_Quoted passage_:
########################################
Personal details
- Born: 16 August 1925 Talca, Chile
- Died: 5 December 2001 (aged 76) Las Condes, Chile
- Children: Three: Rebeca, Roberto and Oscar
- Occupation: Pianist

= Oscar Gacitúa Weston =

Chilean musician

Óscar Gacitúa Weston (16 August 1925−5 December 2001) was a Chilean pianist.

His relationship with Claudio Arrau was decisive in his career as he was involved in his formation and got him a scholarship to study music in New York from 1950 to 1953. In that way, Gacitúa was also a disciple of Alberto Spikin during his time in New York.

==Biography==
Born in Talca in 1925, Gacitúa began his musical training when he was five. At eight, he made his debut with the violinist Pedro Dandurain and then, when he was 12, he performed in Santiago with the Symphony Orchestra. It was at Arrau's arguing that the piano stopped being a hobby for him.

In the 1950s, Gacitúa received very a positive review in the US, which has support when The New York Times stated "Chile, that has already produced with Claudio Arrau a pianist of first magnitude, it seems to have another with Gacitúa." Similarly, he received offers to start an international career as a soloist. However, he chose to return to the country because he "preferred to settle in Chile and be a mouse head" as he said in an interview in 1990.

===Death===
On 5 December 2001, Gacitúa committed suicide at the Alcántara metro station of the Santiago Metro; he was 76 years old. According his daughter Rebeca, he suffered depression and his other son Óscar couldn't stop Gacitúa Weston's desire to die, so his decision was premeditated. One of the reasons of his depression was his old age, because he believed entering Alzheimer's disease despite having entirely organized a successful piano seasons or teach private piano lessons at his home in Providencia.
########################################
Source data:
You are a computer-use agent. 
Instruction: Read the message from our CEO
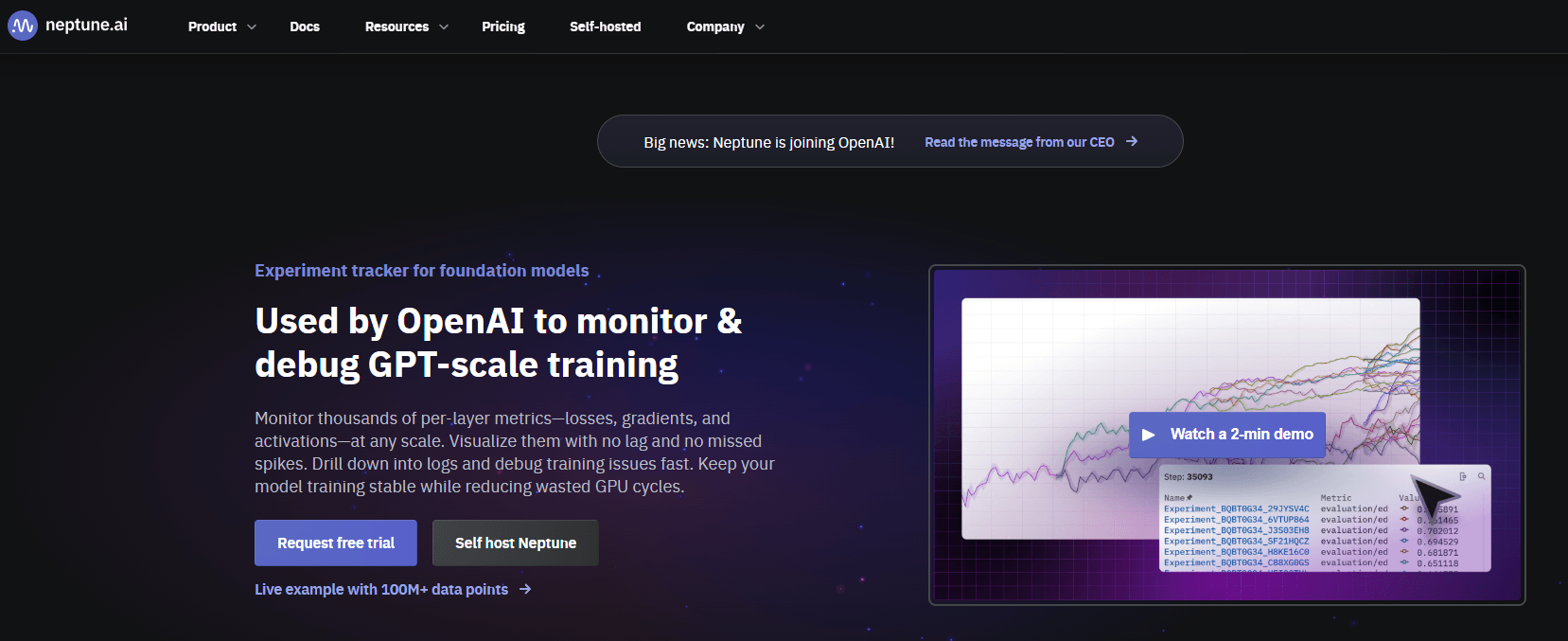click(x=1018, y=142)
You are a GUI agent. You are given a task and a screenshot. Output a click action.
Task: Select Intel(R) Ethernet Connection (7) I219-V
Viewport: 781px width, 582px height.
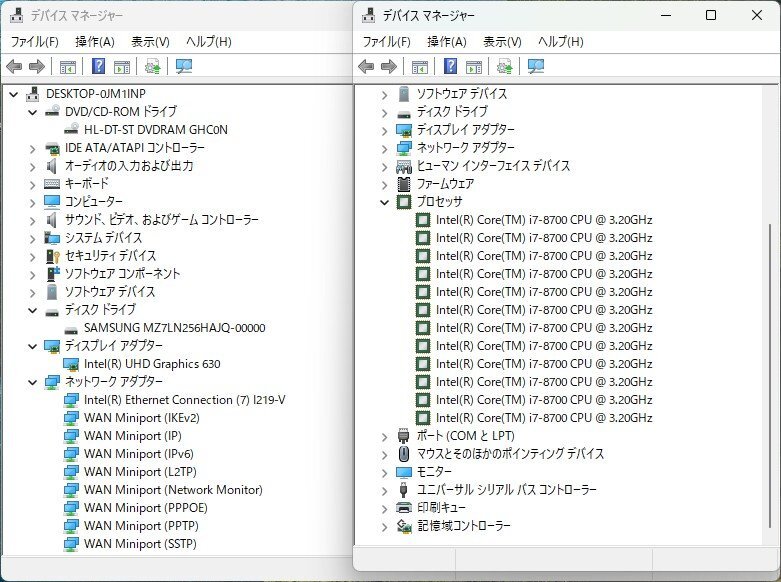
########################################
_Task instructions_:
Reproduce word for word everything in the Oscar Gacitúa Weston article from "His relationship with" down to "in New York.". Draw only on the Oscar Gacitúa Weston article.

_Solved problem_:
His relationship with Claudio Arrau was decisive in his career as he was involved in his formation and got him a scholarship to study music in New York from 1950 to 1953. In that way, Gacitúa was also a disciple of Alberto Spikin during his time in New York.